Masrepus commented 2 years ago

That's true. However I fear that finding this out programmatically won't be easily doable

maximiliankaul commented 2 years ago

If A is a function pointer, (A)(B) can very well be a call. It's not more or less unusual to write a call that way than writing a cast like that

In general, I agree. However, in the above example, we clearly see, that size_t is a type and thus this should be inferred as a cast expression.

How can you clearly see that? Only because of the combination of LHS and RHS of the assignment operator, correct?

void (*size_t)(int);
(size_t)(42);

As far as I know, this would be legal as size_tis not a reserved keyword.

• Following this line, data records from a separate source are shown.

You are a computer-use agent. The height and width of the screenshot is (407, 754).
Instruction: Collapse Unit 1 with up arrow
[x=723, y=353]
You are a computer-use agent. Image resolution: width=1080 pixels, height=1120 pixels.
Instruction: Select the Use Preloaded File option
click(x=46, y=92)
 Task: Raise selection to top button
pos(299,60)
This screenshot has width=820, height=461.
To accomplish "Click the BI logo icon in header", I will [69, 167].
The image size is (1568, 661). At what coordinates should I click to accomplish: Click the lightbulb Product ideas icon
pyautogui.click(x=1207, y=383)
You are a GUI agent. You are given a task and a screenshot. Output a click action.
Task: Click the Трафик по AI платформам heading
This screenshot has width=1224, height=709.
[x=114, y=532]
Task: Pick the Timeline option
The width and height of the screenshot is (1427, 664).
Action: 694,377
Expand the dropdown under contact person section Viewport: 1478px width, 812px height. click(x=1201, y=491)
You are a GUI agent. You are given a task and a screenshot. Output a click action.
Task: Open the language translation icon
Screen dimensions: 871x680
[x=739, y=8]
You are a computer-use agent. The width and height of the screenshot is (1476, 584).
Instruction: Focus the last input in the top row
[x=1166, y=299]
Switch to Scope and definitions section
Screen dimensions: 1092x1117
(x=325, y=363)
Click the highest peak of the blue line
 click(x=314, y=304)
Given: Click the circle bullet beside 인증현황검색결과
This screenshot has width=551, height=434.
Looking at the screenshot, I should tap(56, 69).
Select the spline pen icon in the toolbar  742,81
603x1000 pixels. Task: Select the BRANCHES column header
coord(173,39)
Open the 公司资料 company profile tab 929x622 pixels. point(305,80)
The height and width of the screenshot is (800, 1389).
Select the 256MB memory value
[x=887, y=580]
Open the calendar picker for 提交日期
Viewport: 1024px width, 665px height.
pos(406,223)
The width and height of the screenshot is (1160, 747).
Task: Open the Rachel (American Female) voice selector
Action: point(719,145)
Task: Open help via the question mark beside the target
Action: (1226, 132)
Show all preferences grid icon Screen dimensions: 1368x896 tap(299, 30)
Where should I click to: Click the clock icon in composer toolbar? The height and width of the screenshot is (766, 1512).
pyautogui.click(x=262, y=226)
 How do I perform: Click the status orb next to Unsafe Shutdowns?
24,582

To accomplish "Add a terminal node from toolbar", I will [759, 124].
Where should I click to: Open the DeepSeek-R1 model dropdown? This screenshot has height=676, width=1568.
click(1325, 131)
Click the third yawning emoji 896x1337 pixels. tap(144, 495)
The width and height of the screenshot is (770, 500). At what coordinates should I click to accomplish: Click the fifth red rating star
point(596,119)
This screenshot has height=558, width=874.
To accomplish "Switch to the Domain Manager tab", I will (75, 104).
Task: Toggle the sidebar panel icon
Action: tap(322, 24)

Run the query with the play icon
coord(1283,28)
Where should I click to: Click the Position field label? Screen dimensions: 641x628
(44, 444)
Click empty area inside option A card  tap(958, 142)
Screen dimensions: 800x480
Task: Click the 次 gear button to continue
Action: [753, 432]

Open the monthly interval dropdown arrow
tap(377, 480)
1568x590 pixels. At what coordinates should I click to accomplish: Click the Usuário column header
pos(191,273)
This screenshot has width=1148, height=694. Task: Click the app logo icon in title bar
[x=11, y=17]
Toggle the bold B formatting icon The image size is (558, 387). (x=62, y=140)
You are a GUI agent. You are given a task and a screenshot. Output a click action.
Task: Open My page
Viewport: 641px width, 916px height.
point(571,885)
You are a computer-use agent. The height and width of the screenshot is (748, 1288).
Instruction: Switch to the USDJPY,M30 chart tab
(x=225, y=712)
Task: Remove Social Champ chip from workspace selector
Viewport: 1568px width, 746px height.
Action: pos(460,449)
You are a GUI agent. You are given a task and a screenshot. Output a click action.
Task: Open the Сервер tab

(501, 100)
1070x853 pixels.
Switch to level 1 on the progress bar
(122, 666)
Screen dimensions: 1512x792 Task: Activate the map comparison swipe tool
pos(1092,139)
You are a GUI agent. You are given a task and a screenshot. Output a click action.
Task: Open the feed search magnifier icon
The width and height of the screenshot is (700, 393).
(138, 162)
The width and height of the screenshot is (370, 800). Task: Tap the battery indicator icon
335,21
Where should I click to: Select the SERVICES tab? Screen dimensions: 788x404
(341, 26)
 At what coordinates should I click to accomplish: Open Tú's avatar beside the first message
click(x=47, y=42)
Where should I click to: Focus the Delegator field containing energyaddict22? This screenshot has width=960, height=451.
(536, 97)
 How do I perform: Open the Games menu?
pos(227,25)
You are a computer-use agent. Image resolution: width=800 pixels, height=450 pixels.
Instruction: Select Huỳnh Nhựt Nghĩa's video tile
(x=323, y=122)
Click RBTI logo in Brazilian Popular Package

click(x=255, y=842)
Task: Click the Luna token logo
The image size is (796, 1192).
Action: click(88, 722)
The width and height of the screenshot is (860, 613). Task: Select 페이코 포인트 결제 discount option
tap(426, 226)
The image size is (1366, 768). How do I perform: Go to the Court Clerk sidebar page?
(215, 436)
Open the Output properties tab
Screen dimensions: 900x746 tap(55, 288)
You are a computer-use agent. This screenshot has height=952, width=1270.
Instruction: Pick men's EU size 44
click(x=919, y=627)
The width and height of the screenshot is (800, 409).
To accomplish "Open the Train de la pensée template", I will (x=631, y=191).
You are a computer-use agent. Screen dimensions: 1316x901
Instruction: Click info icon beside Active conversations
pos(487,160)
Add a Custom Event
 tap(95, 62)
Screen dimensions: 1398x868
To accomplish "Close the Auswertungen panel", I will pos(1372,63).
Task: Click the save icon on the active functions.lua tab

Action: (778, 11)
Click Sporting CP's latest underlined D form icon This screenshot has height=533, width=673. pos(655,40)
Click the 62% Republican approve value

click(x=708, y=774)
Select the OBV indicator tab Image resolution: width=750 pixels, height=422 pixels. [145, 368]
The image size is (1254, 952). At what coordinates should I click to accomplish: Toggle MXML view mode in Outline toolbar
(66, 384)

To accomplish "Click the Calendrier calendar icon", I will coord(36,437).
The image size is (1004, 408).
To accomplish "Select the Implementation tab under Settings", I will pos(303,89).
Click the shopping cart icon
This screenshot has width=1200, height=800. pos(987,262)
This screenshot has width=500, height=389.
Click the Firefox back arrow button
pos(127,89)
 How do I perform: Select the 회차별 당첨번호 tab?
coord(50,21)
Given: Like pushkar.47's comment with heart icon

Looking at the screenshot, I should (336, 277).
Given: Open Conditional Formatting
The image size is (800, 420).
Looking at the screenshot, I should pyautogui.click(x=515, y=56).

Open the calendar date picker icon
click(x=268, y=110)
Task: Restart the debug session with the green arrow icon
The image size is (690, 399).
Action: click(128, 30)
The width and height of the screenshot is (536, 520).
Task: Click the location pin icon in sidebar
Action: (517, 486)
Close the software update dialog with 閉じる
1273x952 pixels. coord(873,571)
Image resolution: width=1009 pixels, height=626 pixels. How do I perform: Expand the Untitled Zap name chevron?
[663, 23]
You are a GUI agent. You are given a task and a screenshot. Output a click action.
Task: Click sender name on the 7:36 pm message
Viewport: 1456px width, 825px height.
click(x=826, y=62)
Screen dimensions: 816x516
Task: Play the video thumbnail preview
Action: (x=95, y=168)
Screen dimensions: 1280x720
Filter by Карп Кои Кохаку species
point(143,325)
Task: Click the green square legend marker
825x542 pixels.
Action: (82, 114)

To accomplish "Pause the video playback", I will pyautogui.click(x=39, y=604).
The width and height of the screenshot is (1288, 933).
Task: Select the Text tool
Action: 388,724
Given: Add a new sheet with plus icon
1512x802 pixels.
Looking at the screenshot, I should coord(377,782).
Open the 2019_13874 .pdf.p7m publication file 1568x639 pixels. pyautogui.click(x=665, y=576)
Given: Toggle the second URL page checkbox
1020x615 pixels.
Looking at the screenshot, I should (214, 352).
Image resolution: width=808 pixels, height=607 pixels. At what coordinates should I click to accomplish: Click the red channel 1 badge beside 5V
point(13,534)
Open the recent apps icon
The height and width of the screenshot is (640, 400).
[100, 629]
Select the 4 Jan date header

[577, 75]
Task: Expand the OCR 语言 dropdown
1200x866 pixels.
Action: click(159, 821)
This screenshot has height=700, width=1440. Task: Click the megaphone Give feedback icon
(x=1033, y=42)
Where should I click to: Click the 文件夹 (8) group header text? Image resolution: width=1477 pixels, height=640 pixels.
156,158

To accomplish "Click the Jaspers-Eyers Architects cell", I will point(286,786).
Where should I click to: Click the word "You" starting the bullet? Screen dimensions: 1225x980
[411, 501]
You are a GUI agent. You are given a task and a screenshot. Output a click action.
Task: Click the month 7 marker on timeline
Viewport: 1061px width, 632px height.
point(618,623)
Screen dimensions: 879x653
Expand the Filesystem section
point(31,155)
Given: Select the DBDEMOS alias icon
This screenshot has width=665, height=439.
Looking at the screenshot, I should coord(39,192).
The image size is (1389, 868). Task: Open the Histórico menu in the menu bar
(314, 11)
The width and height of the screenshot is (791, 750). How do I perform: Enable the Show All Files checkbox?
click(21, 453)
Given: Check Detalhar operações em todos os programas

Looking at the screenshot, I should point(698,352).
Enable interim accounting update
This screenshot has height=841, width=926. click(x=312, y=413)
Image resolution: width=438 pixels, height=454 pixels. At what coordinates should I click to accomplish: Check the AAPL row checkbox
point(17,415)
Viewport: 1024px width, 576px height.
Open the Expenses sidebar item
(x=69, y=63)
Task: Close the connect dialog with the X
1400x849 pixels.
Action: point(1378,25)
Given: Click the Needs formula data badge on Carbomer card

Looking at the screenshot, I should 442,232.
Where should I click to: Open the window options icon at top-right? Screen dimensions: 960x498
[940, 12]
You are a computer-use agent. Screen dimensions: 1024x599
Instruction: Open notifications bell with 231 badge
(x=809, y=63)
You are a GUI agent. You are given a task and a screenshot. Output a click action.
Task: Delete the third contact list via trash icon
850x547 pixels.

peckto commented 2 years ago

In general, I agree. However, in the above example, we clearly see, that size_t is a type and thus this should be inferred as a cast expression.

Do you mean, that we should be aware of the type size_t independent of the includes file? Meaning to extend the list of known types (int, long, flott, ...) by common types of the std lib?

oxisto commented 2 years ago

If A is a function pointer, (A)(B) can very well be a call. It's not more or less unusual to write a call that way than writing a cast like that

In general, I agree. However, in the above example, we clearly see, that size_t is a type and thus this should be inferred as a cast expression.

How can you clearly see that? Only because of the combination of LHS and RHS of the assignment operator, correct?

void (*size_t)(int);
(size_t)(42);

As far as I know, this would be legal as size_tis not a reserved keyword.

Yes, because it is used as a type in the variable declaration.

oxisto commented 2 years ago

In general, I agree. However, in the above example, we clearly see, that size_t is a type and thus this should be inferred as a cast expression.

Do you mean, that we should be aware of the type size_t independent of the includes file? Meaning to extend the list of known types (int, long, flott, ...) by common types of the std lib?

This would be another possibility, to include "common" types of the stdlib, at least with an additional configuration switch.

oxisto commented 2 years ago

Out of curiosity, @peckto was that an actual line of code or a constructed example?

peckto commented 2 years ago

Yes, this is an example from the wild. I just simplified it to show the bug. It was something like:

#define MAX_DATA_SIZE 20
#define MAX_LEN ((size_t)(MAX_DATA_SIZE - 4))

Just to make this clear, in this concrete case the ambiguity is not a problem because the includes are correct. But this would be a nice feature in general.

oxisto commented 2 years ago

I put together a little piece of smart guessing in https://github.com/Fraunhofer-AISEC/cpg/pull/477. Feel free to discuss, whether this makes sense or not :)